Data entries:
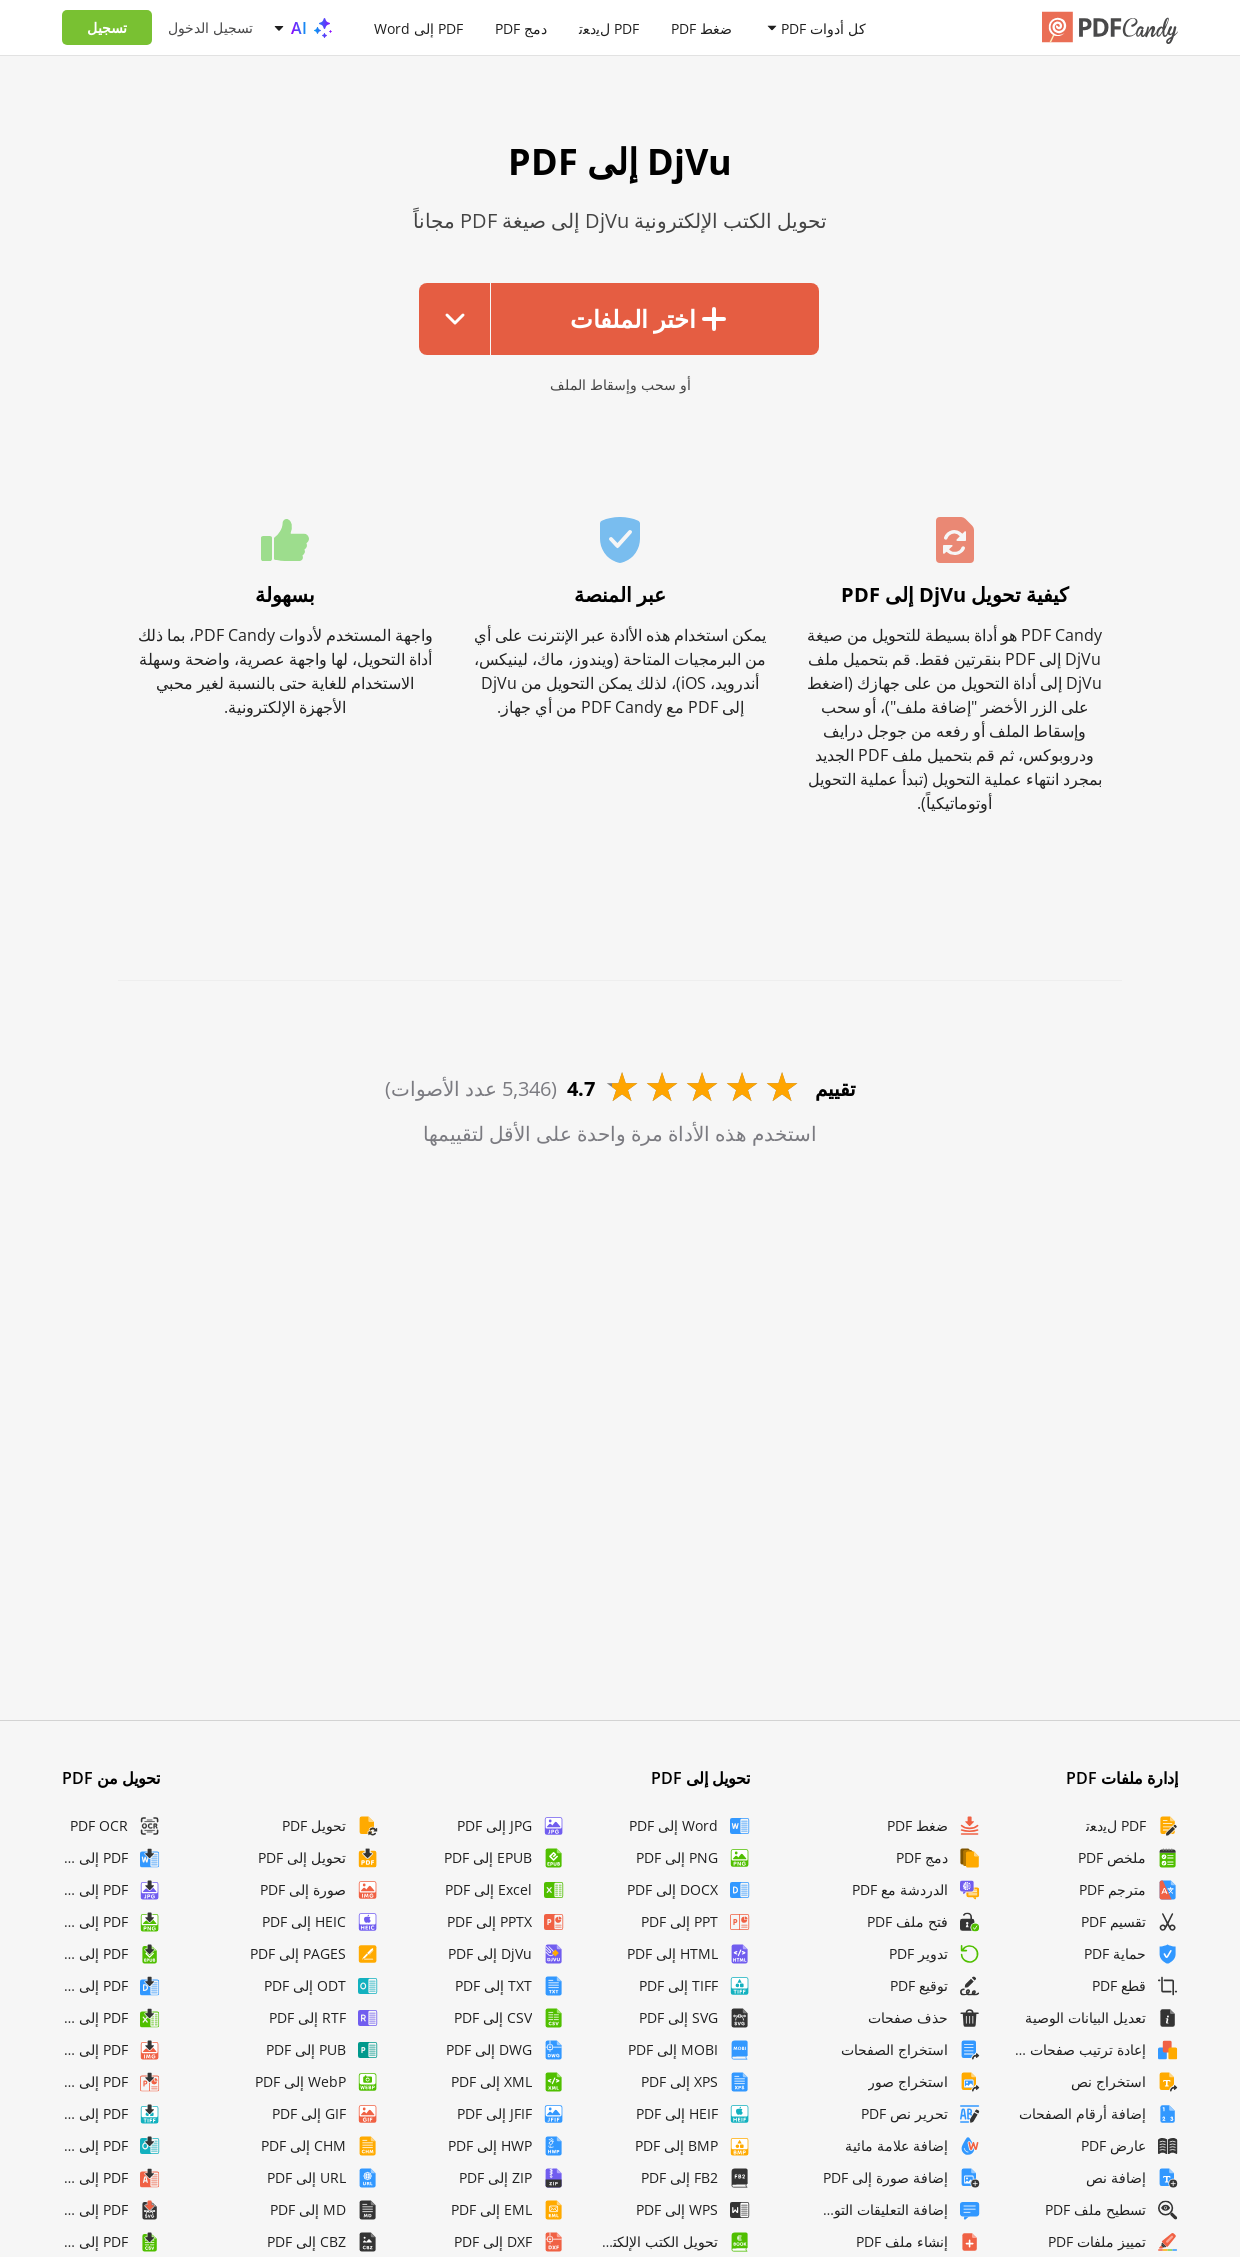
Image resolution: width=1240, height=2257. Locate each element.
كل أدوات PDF (823, 27)
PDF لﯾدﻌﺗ (609, 27)
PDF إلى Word (418, 27)
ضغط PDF (701, 27)
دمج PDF (521, 27)
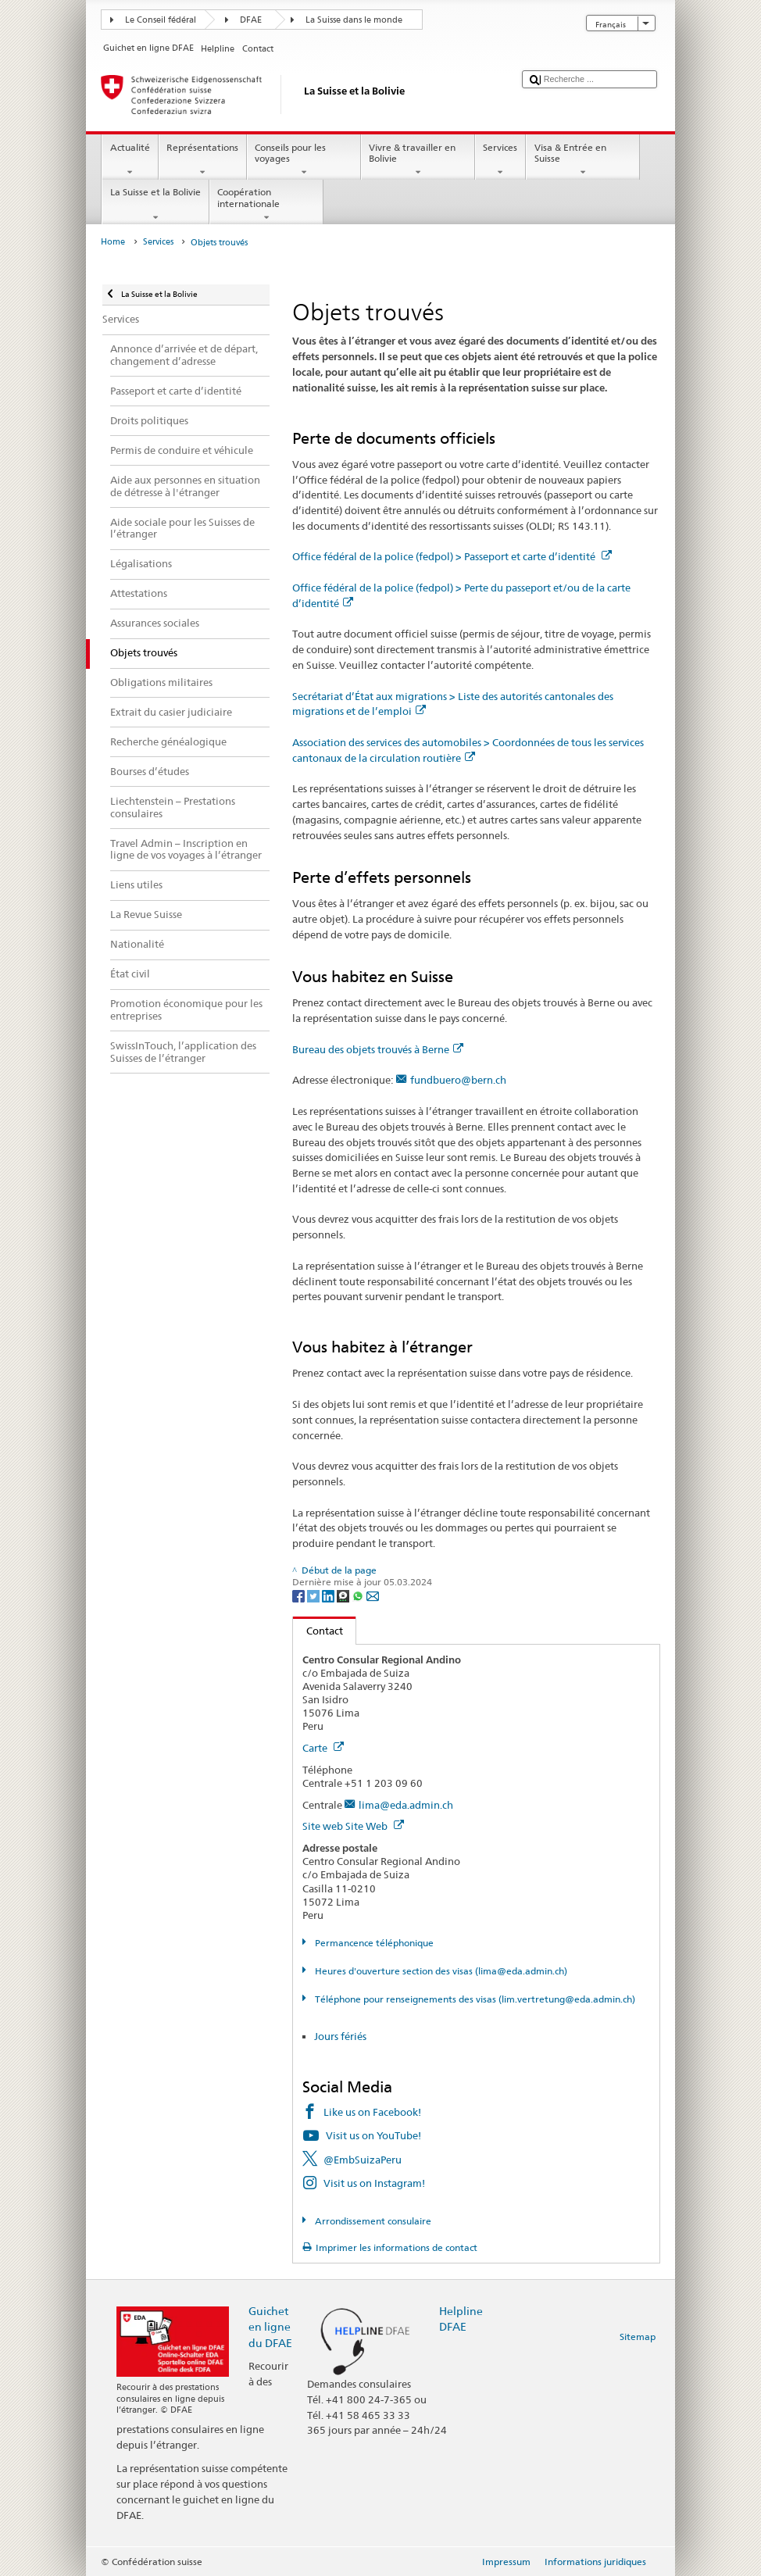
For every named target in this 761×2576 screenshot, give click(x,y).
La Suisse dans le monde (353, 20)
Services (500, 160)
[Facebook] (299, 1595)
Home (113, 242)
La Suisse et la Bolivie (155, 204)
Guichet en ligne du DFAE (270, 2326)
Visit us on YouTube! (373, 2135)
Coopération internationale (266, 204)
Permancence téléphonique (373, 1943)
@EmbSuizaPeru (362, 2159)
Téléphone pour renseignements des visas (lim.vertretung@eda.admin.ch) (474, 1999)
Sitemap (638, 2336)
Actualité (129, 160)
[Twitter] (314, 1595)
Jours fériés (340, 2036)
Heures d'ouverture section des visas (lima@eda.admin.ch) (440, 1971)
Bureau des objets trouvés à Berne (377, 1049)
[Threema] (344, 1595)
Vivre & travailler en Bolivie (418, 160)
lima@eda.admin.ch (406, 1805)
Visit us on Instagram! (374, 2183)
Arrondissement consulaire (372, 2221)
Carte (323, 1748)
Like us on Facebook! (372, 2112)
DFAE (251, 20)
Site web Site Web (353, 1826)
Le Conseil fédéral (160, 20)
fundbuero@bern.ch (458, 1080)
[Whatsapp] (359, 1595)
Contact (318, 1630)
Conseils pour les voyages (304, 160)
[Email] (372, 1595)
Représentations (202, 160)
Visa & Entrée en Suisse (583, 160)
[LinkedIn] (329, 1595)
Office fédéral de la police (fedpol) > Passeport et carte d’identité (452, 556)
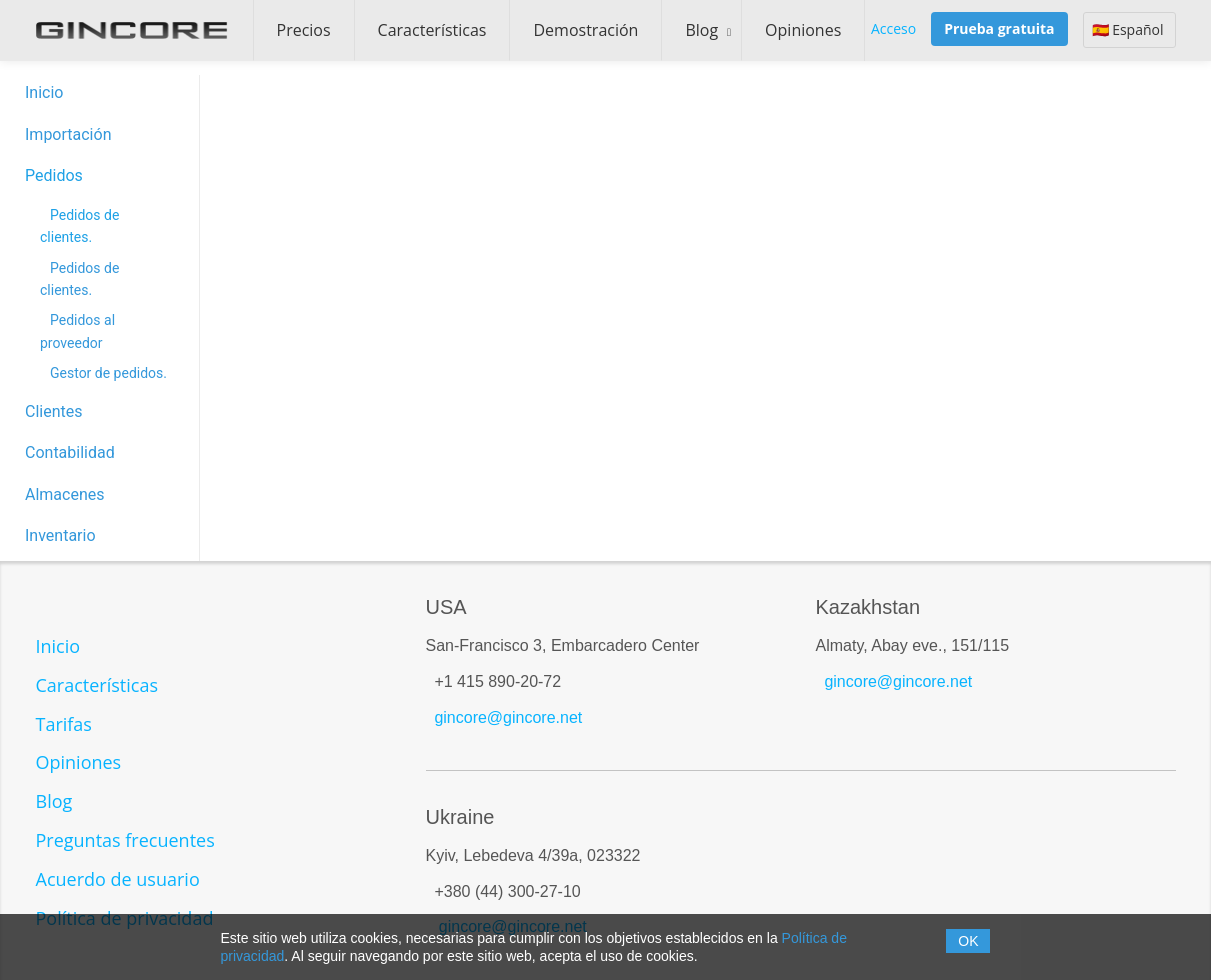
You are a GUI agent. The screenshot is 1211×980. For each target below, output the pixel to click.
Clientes (54, 411)
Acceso (893, 28)
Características (432, 30)
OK (968, 941)
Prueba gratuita (999, 28)
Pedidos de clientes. (79, 226)
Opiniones (803, 30)
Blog (701, 30)
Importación (68, 134)
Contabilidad (70, 452)
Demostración (585, 30)
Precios (304, 30)
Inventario (60, 535)
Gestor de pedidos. (108, 373)
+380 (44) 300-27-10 (507, 891)
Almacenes (65, 494)
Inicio (44, 92)
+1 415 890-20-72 (497, 681)
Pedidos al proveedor (77, 331)
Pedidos (54, 175)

What is needed: Reproduce, unchanged, the lines of the listing from the one containing "Téléphone pour renseignements" through the one containing "Heures d'ouverture section", including both of those lines.

Answer to this task:
Téléphone pour renseignements des visas (lim.vertretung@eda.admin.ch) (474, 1999)
Sitemap (638, 2336)
Actualité (129, 160)
[Twitter] (314, 1595)
Jours fériés (340, 2036)
Heures d'ouverture section des visas (lima@eda.admin.ch) (440, 1971)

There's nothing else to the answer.